Pediatrician Dr. Eric Rydland found the news concerning when he first learned the vaccine is now mandated for those looking to live in the United States.
"It made me angry," said Rydland, who believes it is too soon to know enough about the safety and efficacy of the vaccine to mandate it for anyone.
"It just makes no sense to me to mandate things that will cost someone, not only money, but may cost them their health," Rydland told
CBS4 Chief Investigative Reporter Michele Gillen. The three recommended doses of the vaccine can cost as much as $1000, although the new requirement for immigrants demands only proof that one dose was received.
"Isn't it wonderful that people coming into this country will be protected against cervical cancer, that's a terrific public health goal," said Dr. William Schaffner of Vanderbilt University in Nashville, Tennessee.
Schaffner sits on the CDC's Advisory Committee on Immunization Practices, which recommended the HPV vaccine for American girls as young as 11.
Parents across the nation successfully fought attempts to mandate it for their school-age daughters.
In an exclusive interview with Gillen, one of the leading researchers from Gardasil's clinical trials, Dr. Diane Harper, spoke out against mandating the vaccine, telling Gillen, "I see red lights flashing. This is a real danger zone."
But because Gardasil, which is manufactured by Merck, was added to the CDC's list of recommended vaccines, it automatically joins the list of vaccines mandated for foreigners. It appears that every girl aged 11 to 26 immigrating to America must get it.

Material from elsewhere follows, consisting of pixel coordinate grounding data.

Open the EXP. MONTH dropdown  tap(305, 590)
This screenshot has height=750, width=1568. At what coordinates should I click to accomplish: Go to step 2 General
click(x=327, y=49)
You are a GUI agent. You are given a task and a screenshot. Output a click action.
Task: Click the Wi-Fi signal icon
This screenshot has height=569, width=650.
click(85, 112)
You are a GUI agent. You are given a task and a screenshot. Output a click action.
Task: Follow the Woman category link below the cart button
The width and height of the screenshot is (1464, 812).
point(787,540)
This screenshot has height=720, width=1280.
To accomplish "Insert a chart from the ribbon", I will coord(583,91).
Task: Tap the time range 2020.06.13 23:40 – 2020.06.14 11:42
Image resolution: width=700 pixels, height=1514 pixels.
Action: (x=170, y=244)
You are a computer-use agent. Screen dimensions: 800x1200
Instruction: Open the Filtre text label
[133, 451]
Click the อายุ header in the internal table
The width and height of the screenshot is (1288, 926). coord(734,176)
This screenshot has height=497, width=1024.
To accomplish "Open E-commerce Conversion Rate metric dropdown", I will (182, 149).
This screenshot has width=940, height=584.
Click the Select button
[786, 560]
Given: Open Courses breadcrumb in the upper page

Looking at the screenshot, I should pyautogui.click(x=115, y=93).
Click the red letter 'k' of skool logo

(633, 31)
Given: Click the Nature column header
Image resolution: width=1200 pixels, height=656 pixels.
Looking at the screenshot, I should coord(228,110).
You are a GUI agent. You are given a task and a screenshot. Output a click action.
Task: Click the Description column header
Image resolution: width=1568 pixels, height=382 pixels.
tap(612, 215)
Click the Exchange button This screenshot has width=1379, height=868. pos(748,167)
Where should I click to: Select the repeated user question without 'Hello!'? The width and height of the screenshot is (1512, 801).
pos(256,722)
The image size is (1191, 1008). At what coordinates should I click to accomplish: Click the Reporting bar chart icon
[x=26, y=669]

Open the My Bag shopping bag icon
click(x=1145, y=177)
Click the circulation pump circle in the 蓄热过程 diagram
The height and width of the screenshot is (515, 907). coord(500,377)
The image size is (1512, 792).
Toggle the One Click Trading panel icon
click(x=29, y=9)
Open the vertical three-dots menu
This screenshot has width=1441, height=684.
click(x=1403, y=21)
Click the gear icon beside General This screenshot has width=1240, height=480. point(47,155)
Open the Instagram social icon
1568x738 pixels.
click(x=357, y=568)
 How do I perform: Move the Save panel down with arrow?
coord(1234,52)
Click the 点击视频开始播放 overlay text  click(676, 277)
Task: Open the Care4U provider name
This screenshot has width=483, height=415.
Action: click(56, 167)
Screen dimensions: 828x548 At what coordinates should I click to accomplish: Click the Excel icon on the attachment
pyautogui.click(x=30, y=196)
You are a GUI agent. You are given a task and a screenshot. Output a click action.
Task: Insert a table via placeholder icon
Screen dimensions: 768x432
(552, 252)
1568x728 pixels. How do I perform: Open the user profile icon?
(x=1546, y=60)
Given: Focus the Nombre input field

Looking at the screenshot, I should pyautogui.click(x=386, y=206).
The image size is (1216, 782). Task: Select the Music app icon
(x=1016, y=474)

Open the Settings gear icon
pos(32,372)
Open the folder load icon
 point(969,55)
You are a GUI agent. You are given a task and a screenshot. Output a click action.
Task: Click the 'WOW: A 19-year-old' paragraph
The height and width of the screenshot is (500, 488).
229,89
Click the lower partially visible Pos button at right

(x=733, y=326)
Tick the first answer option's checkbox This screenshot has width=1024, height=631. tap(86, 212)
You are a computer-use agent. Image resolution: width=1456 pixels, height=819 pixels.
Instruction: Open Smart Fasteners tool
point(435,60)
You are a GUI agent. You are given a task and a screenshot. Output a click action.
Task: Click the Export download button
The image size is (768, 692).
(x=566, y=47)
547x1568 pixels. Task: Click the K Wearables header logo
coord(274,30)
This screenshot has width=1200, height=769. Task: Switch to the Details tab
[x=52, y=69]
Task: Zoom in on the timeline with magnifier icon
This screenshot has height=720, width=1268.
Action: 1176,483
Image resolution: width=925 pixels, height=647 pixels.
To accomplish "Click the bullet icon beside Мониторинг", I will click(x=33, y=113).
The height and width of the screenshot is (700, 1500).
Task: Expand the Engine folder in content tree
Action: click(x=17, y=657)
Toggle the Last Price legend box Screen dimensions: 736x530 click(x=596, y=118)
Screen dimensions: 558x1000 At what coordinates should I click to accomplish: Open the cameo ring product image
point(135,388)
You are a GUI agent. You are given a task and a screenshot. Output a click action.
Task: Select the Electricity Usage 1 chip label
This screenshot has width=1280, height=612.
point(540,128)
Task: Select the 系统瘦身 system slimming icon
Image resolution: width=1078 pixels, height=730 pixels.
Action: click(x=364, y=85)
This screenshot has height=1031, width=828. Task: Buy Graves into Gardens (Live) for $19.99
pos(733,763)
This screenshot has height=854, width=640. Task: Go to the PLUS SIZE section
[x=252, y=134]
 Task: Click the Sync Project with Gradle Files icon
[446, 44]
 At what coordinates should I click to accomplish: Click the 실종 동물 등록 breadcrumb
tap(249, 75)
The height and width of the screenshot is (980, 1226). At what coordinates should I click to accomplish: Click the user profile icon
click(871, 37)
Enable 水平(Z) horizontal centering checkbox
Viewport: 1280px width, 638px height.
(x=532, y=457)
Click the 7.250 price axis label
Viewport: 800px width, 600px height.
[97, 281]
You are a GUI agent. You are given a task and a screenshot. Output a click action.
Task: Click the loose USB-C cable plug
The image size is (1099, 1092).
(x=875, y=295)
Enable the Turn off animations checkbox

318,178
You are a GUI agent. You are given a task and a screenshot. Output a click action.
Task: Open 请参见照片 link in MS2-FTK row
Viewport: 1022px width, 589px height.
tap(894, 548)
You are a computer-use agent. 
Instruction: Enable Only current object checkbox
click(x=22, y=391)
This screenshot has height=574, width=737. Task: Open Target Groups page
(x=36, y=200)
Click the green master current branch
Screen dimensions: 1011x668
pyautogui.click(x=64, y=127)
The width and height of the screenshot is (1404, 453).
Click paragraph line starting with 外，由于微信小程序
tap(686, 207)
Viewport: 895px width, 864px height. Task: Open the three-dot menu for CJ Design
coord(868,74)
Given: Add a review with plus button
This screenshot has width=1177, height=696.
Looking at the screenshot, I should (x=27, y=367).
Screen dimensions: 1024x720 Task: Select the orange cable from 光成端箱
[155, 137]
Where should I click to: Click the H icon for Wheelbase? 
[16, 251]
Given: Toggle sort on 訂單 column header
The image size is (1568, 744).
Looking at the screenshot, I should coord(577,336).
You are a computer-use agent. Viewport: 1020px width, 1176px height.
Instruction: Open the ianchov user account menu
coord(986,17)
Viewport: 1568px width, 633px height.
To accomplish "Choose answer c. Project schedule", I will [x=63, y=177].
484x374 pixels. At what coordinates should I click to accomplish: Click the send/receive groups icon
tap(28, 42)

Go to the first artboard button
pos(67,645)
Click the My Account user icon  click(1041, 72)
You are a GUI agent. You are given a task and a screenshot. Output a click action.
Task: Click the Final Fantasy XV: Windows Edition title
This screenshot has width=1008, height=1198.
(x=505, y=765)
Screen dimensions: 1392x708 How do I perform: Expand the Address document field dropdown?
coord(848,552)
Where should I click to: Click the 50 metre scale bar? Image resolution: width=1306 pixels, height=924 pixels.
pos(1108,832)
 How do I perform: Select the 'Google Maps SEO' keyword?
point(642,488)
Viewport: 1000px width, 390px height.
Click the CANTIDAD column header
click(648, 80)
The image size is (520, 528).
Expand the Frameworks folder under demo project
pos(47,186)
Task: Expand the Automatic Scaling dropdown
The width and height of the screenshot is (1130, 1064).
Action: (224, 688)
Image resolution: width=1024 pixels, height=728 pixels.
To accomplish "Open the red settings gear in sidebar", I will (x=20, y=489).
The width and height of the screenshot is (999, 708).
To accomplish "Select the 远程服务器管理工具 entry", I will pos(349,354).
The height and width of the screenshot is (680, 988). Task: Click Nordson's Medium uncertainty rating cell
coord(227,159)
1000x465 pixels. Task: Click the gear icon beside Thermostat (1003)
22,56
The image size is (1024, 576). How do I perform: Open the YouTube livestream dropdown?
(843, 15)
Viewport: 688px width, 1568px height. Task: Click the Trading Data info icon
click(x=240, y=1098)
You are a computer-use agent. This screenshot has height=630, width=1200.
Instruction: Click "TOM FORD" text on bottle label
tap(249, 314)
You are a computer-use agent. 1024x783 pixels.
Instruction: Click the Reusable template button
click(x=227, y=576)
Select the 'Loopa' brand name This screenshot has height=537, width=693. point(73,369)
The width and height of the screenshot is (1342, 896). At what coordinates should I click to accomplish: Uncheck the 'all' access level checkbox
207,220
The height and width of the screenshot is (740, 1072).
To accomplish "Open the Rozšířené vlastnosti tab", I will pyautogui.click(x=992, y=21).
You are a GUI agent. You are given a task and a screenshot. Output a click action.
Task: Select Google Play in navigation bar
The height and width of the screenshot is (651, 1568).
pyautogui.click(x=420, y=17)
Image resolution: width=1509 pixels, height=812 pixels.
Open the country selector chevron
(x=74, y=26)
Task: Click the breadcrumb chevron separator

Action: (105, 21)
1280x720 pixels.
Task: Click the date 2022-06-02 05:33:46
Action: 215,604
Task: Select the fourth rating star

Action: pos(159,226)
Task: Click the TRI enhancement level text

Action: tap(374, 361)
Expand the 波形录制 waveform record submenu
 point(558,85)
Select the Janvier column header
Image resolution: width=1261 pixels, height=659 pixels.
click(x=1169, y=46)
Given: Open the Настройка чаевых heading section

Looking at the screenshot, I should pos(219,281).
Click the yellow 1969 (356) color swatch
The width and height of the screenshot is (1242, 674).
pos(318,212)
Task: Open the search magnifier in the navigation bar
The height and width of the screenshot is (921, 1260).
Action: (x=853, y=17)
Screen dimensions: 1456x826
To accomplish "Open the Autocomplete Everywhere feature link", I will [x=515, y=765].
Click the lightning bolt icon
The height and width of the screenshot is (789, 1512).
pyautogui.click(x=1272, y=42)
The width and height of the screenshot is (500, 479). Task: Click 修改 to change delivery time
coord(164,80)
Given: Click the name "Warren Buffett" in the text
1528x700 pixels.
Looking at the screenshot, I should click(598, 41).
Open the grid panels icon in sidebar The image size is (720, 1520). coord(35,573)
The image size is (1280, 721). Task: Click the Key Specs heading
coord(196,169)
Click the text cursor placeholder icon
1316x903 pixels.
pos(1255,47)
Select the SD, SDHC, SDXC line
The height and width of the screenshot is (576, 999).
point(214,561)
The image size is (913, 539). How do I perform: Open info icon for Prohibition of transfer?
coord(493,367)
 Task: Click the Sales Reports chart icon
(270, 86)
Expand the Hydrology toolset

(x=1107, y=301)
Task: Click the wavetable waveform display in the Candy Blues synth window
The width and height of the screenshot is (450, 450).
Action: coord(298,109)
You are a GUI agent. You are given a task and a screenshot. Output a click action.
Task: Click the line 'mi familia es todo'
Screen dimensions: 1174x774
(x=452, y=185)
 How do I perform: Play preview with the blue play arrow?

"There's a paradox and it's a little bit of the law of unintended effects," said Dr. Schaffner
But it's a worry that Attorney Marisa Casablanca, who has practiced immigration law in South Florida for 20 years, said puts her in an uncomfortable position.
"As an immigration attorney, I am put in a strange situation because I have to justify something that really does not make sense," said Casablanca.
She added, "So it concerns me that we are immigrating people and not giving them a choice, [asking them,] you want the green card or not, and forcing them to vaccinate these little girls."
Dr. Rydland suspects the mandate that affects only immigrant girls and not U.S. citizens could trigger a negative backlash overseas.
"What this is going to do is cause ill will among other countries" said Dr. Rydland.
But Dr. Schaffner, who has served on a Merck advisory committee, thinks it gives those foreign girls a leg up in potentially battling cervical cancer.
"I am unabashedly delighted that we are going to protect all these young girls and young women."